* **Stored data entries**:
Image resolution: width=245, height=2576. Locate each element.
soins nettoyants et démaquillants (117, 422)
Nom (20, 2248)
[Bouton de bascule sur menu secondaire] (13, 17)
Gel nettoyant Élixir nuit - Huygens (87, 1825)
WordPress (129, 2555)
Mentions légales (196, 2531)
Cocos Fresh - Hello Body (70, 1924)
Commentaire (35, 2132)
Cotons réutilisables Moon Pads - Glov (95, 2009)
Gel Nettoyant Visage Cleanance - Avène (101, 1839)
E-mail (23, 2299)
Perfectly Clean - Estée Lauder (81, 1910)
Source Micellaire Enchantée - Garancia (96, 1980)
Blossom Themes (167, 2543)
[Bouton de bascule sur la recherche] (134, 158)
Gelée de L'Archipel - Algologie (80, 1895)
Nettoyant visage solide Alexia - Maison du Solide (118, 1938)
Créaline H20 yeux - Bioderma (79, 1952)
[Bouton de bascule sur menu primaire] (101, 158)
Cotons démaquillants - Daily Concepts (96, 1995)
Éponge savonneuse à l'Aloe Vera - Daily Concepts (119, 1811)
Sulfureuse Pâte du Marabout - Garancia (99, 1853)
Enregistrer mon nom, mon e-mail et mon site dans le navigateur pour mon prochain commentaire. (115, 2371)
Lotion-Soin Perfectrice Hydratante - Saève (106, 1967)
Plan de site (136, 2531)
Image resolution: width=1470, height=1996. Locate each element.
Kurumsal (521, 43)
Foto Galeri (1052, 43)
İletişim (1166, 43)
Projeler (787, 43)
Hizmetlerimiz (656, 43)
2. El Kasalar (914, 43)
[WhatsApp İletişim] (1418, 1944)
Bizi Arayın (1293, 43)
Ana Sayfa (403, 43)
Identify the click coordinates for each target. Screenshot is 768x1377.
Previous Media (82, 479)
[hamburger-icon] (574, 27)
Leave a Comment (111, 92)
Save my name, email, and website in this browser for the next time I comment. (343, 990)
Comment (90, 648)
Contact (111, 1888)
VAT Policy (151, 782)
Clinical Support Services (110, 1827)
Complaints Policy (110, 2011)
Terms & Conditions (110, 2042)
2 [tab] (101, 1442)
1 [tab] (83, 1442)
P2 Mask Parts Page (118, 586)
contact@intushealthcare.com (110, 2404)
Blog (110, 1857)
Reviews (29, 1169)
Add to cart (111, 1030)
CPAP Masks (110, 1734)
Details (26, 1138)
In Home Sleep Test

* **TASK INSTRUCTIONS**: Using the records above, find and show each line with the string "Garancia".

* **EXERCISE SOLUTION**:
Source Micellaire Enchantée - Garancia (96, 1980)
Sulfureuse Pâte du Marabout - Garancia (99, 1853)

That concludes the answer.